Wide-band frequency modulation of a terahertz intrinsic Josephson junction emitter of a cuprate superconductor
Abstract
Communication using terahertz (~1012 Hz) electromagnetic waves is critical for developing 6th-generation wireless network infrastructures. Conflictions between stable radiation and the modulation frequency of terahertz sources impede the superposing of transmitting signals on carrier waves. The Josephson junctions included in a cuprate superconductor radiate terahertz waves with frequencies proportional to the bias voltages. Thus, the modulation of the bias voltage leads to the modulation of the Josephson plasma emission (JPE) frequency. This study aims to demonstrate the generation of frequency-modulated (FM) terahertz continuous waves from Josephson junctions. The results verify that the instantaneous JPE frequency follows the gigahertz-modulated bias voltage. The wide-band FM terahertz generation by a monolithic device shows a sharp contrast to the mode-lock frequency comb constructed by highly sophisticated optics on a bench.
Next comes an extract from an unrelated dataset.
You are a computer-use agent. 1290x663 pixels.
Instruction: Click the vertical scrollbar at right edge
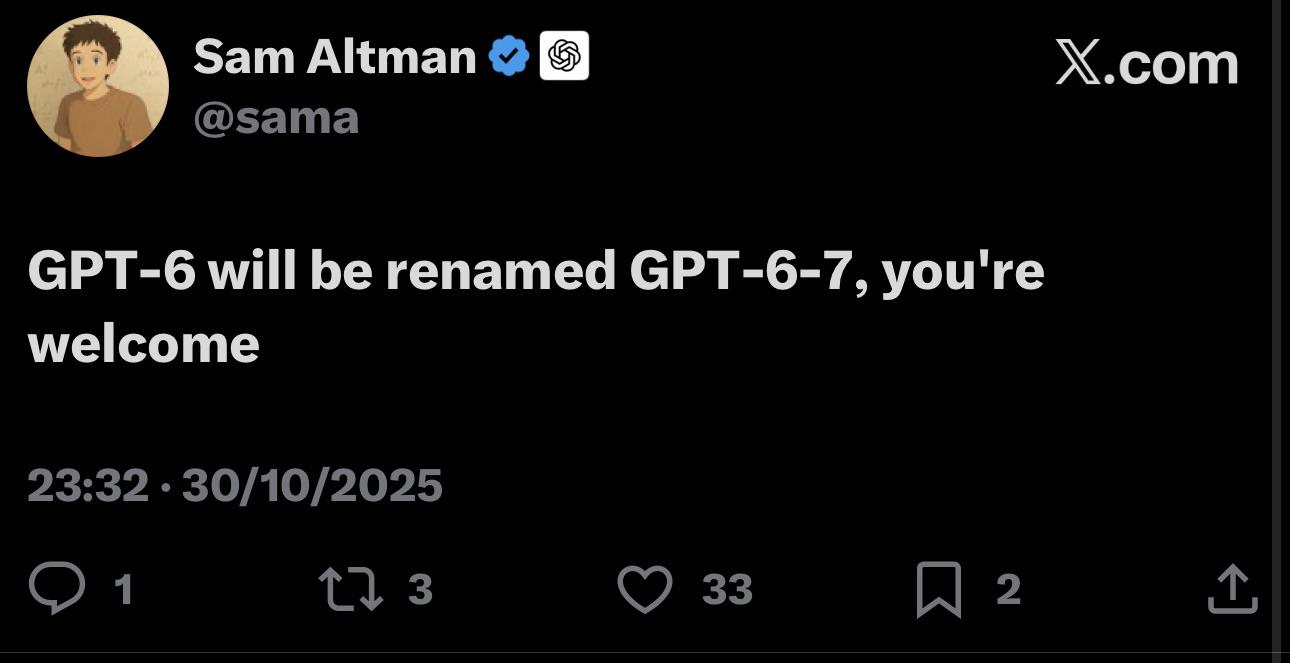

A further increase of the modulation amplitude facilitates up- or down-frequency conversion over more than one octave. The obtained FM bandwidth exhibited an improvement of two orders of magnitude in the demodulation signal-to-noise ratio compared to the amplitude-modulated signal. The demonstrated FM-JPE stimulates further research on terahertz communication technology and metrology using superconducting devices.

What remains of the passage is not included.